Friday, March 10, 2017

CNN and the Ongoing Melodrama with Retail from Paul R. La Monica / @lamonicabuzz

As ever, CNN gives all the trite melodrama you could possibly need.

America has way too many stores -- at a time when consumers are increasingly shopping online instead of at the mall. One retail CEO even compared the state of retail today to the housing bubble back in the mid-2000s.

- CNN:  There is a retail bubble -- and it's bursting

Oh, the humanity ... the bubble is bursting.


There's no bursting bubble and, thankfully, you're not as easily gulled as the hoi polloi since you have seen the rise in Amazon in parallel with the fall of traditional retail department stores.  After that process has been happening for years, it's encouraging to see CNN finally noticed but, as ever, their observations on the matter have no value.

Something else CNN noticed twenty years after it happened was bankers discovered around 2000 that mortar holds bricks together and ever after referred to physical businesses as brick and mortar establishments.  The banking system as a whole is riddled with similar evidence of their imaginative genius.  Twenty years later, CNN started doing it too.

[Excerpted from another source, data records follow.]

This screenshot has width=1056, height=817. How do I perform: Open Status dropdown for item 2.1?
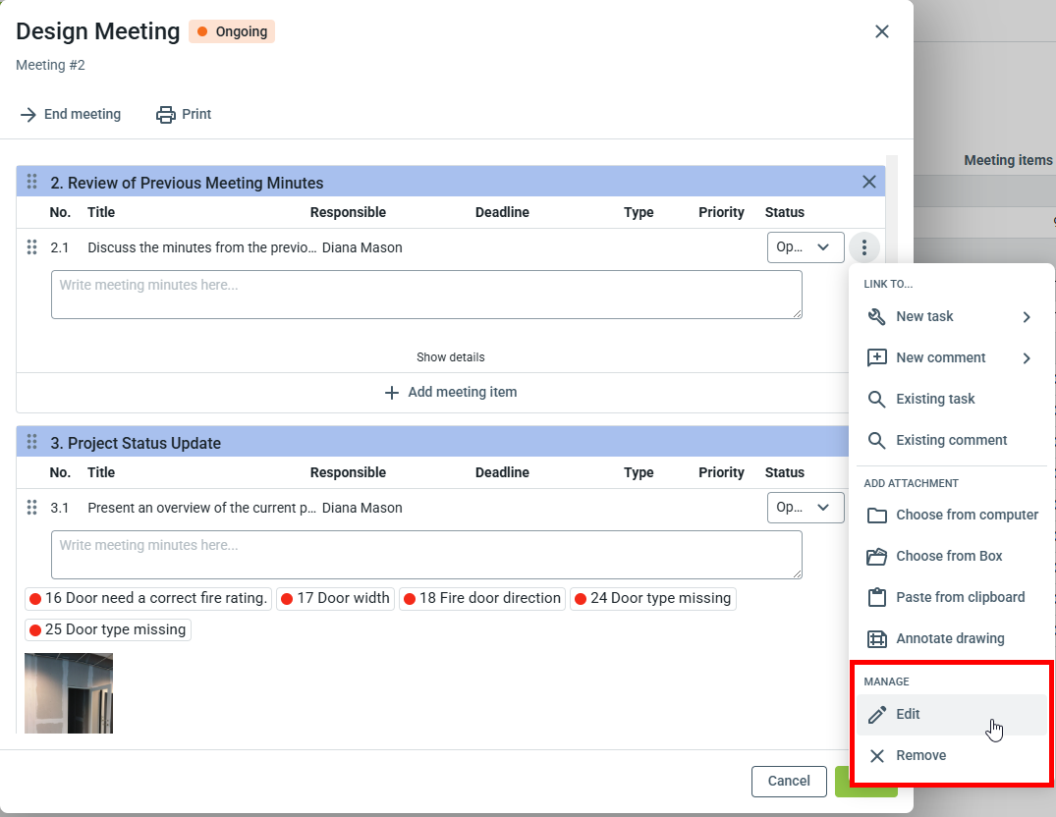click(805, 247)
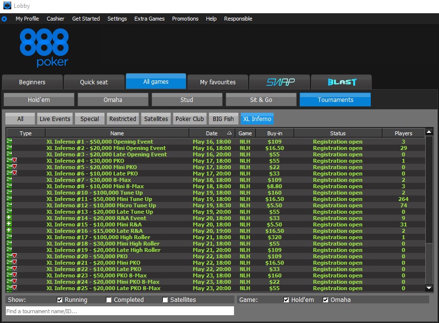This screenshot has height=323, width=439.
Task: Open the Cashier menu
Action: [55, 19]
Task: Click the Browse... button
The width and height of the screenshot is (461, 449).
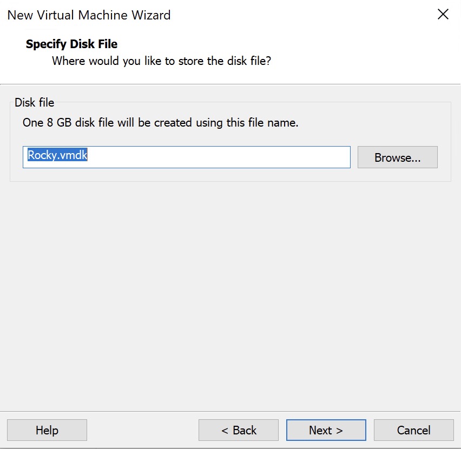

Shoppers are more inclined to click and order than visit bricks and mortar.

- CNN

Ed:  it looks like he thought he was getting poetic with that

Roses are red,
violets are blue
You can't fuckin' write
You're just a dumb screw

Ed:  yep, that's it


Actually, I kind of admire the yokel, Paul R. La Monica, for the utter rubbish he writes.

But the dominance of Amazon is clearly taking its toll on the weakest links of the retail industry.
So don't be surprised to see even more store closures and bankruptcies.

- CNN

Lord, Lord, it's taking its toll and (sob) we may not survive.

And don't you be surprised at what comes.

Ed:  why the fuck should I be surprised when this has been happening for years?

Pretend you're surprised then or probably CNN will start attributing the evolutionary shift in retail to the efforts of Russian hackers again.